(Stored data entries)
--- START ---

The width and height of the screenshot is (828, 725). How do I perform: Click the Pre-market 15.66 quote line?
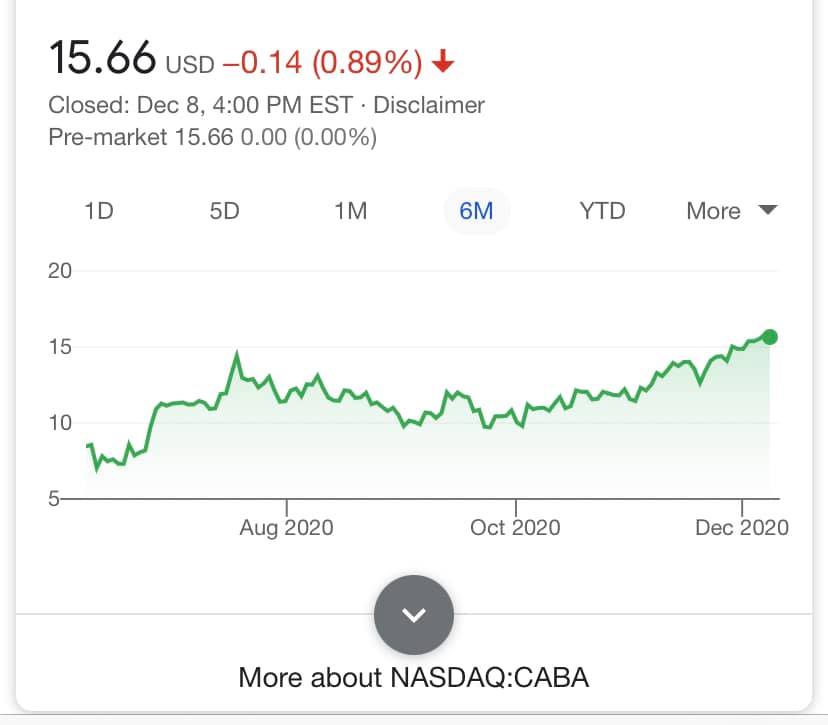click(212, 137)
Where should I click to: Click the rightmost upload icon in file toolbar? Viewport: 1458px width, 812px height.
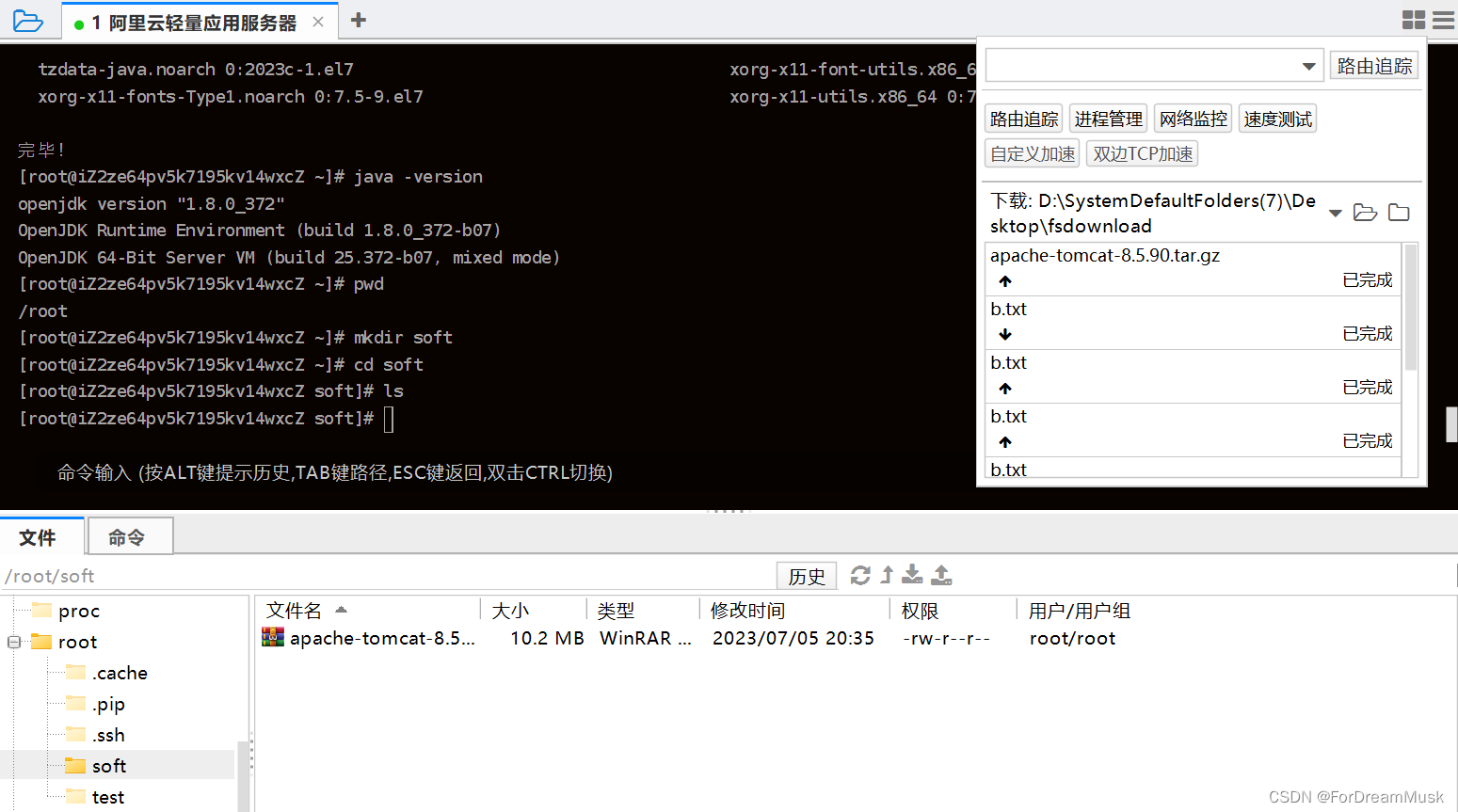click(x=940, y=574)
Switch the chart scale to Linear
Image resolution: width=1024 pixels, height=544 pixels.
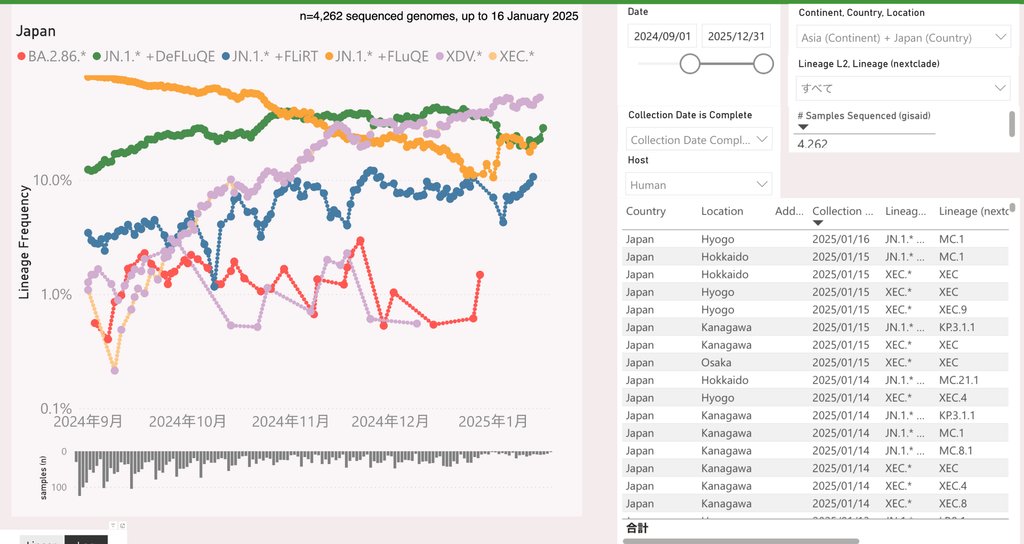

--- END ---

Work request: In the copy, include exactly the lines from the one with "Where should I" through the final line of the entries above, both ends counted, and no pictures.

Reply to the task:
Where should I click to: Click the rightmost upload icon in file toolbar? Viewport: 1458px width, 812px height.
click(x=940, y=574)
Switch the chart scale to Linear
Image resolution: width=1024 pixels, height=544 pixels.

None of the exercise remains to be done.